I have strange behaviour of data.table and %in% operator. I am loading data.table with Russian letters in utf-8 header.
d = fread(filename, sep="\t", encoding="UTF-8", verbose=TRUE)
bar=names(d)
bar
 [1] "Дата, Время"      "Состояние"        "Ia, A"            "Ib, A"            "Ic, A"           
 [6] "Дисб.I"           "акт.P,кВт"        "P, кВА"           "cos"              "Загр., %"        
[11] "Uвх.AB,В"         "Uвх.BC,В"         "Uвх.CA,В"         "Дисб. U, %"       "R, кОм"          
[16] "F Турб.вращ.,Гц"  "Приток,куб.м/cут" "Отбор,куб.м/cут"  "P, ат."           "Расход, куб.м/c" 
[21] "Tдвиг, °C"        "Tжид, °C"         "Pвыкид, ат."      "Tвыкид, °C"       "Вибр X/Y, м/с2"  
[26] "Вибр Z, м/с2"     "Pвыс.р, ат."      "Iутеч, мA"        "Tобм, °C"         "Акт.энерг,кВт"   
[31] "Реакт.энерг,кВАр" "Вход1,ед."        "Вход2,ед."        "Вход3,ед."        "Вход4,ед."       
[36] "Вход5,ед."        "Вход6,ед."        "Вход7,ед."        "Вход8,ед."        "Статусн.сообщ."

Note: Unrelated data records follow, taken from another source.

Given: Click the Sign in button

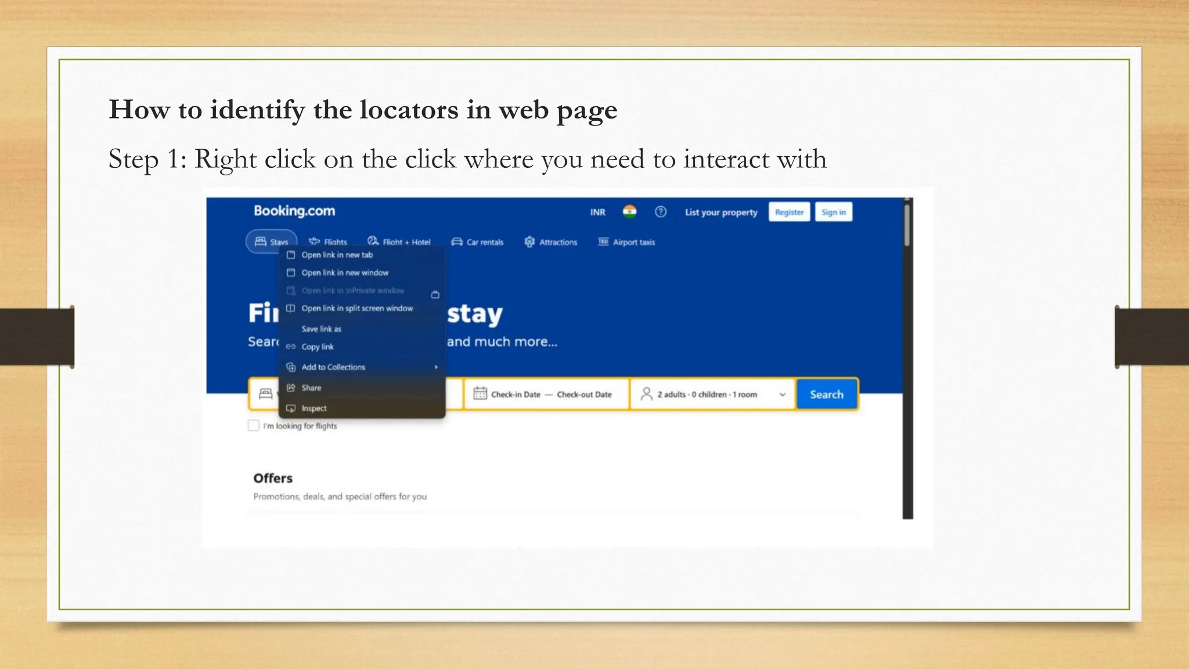Looking at the screenshot, I should tap(833, 212).
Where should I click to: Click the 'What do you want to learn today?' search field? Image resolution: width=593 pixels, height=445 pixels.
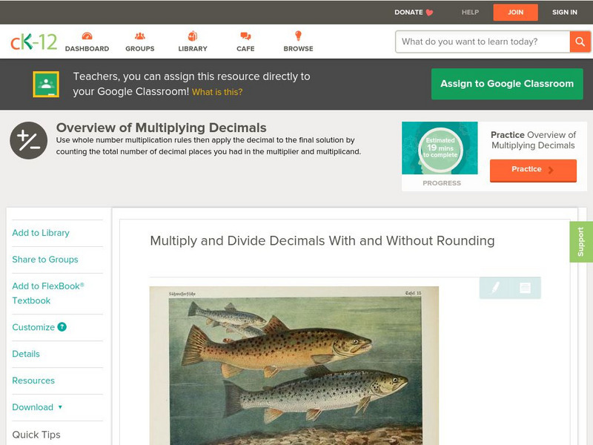pyautogui.click(x=483, y=42)
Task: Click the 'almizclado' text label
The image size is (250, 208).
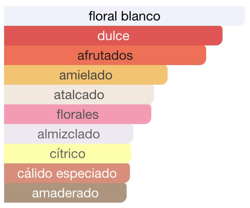Action: (x=69, y=134)
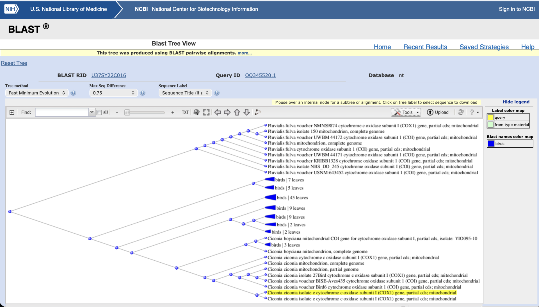Click the zoom-to-fit fullscreen icon
The image size is (539, 307).
click(x=206, y=112)
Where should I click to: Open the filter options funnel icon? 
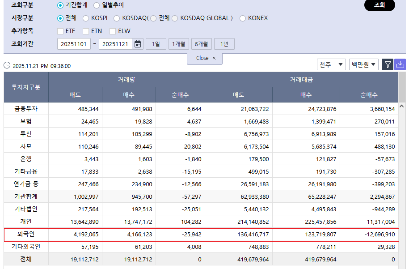click(x=387, y=64)
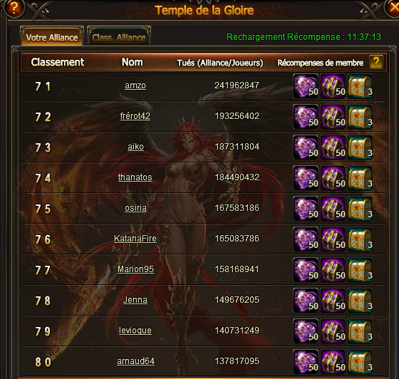Click the golden chest reward in KatanaFire's row
399x379 pixels.
[x=360, y=239]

I have one of values hardcoded in code
foo="Uвх.AB,В"
And trying to do the following
if (foo %in bar) { ... } 
to the surprise
foo %in% bar
[1] FALSE
but
foo==bar
 [1] FALSE FALSE FALSE FALSE FALSE FALSE FALSE FALSE FALSE FALSE  TRUE FALSE FALSE FALSE FALSE FALSE
[17] FALSE FALSE FALSE FALSE FALSE FALSE FALSE FALSE FALSE FALSE FALSE FALSE FALSE FALSE FALSE FALSE
[33] FALSE FALSE FALSE FALSE FALSE FALSE FALSE FALSE
notice the TRUE on 11th position, the reason is in encoding
Encoding(foo)
[1] "UTF-8"
Encoding(bar)
 [1] "unknown" "unknown" "unknown" "unknown" "unknown" "unknown" "unknown" "unknown" "unknown"

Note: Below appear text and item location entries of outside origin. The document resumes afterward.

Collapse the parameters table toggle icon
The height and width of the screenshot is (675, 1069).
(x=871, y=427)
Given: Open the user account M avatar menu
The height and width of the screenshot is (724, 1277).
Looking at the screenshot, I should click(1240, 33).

[10] "unknown" "unknown" "unknown" "unknown" "unknown" "unknown" "unknown" "unknown" "unknown"
[19] "unknown" "unknown" "unknown" "unknown" "unknown" "unknown" "unknown" "unknown" "unknown"

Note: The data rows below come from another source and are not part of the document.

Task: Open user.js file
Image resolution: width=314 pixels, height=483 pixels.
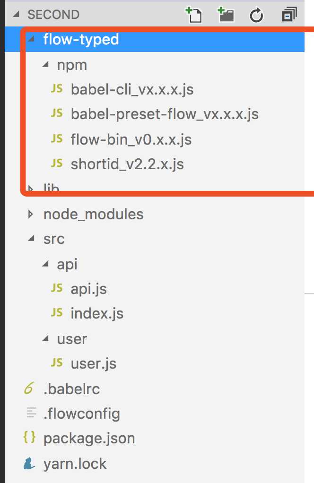Action: pyautogui.click(x=93, y=363)

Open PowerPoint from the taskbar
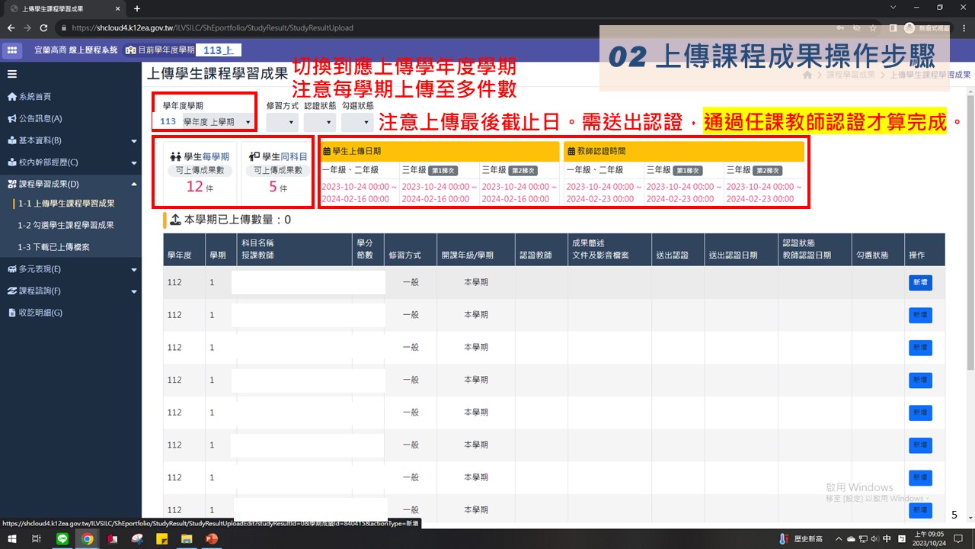pos(211,538)
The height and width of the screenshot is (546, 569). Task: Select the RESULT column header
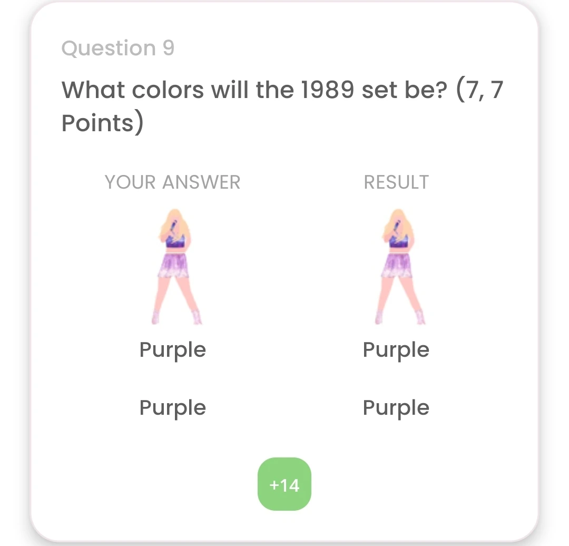point(396,182)
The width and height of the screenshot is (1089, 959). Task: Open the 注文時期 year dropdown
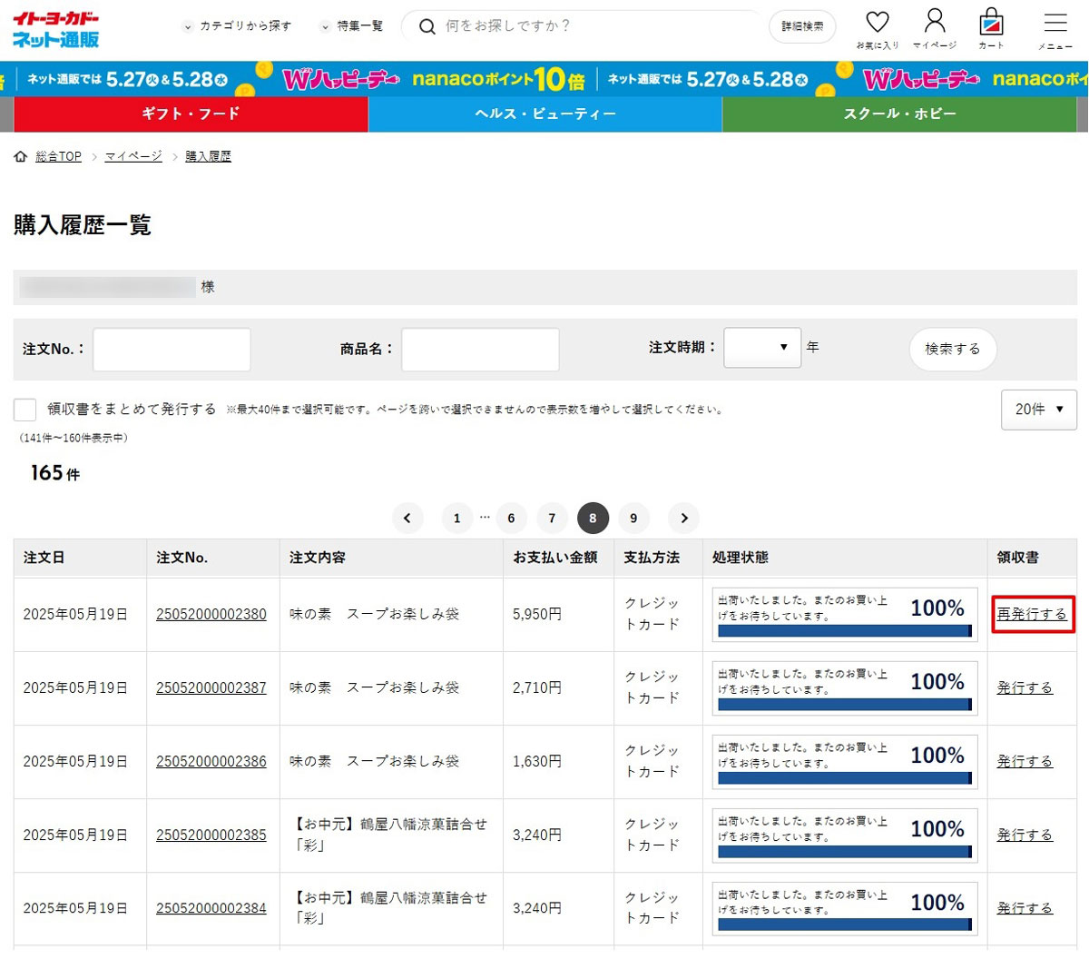coord(761,348)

[28] "unknown" "unknown" "unknown" "unknown" "unknown" "unknown" "unknown" "unknown" "unknown"
[37] "unknown" "unknown" "unknown" “unknown"
On data.table behalf it is just a bit strange because I’ve asked encoding="UTF-8” on fread. On the other hand %in% aka match behaviour difference with == is also very strange.
I sense the wrongness of the universe, could somebody explain me why is %in% acts in so strange way with encodings and what is correct way of using it?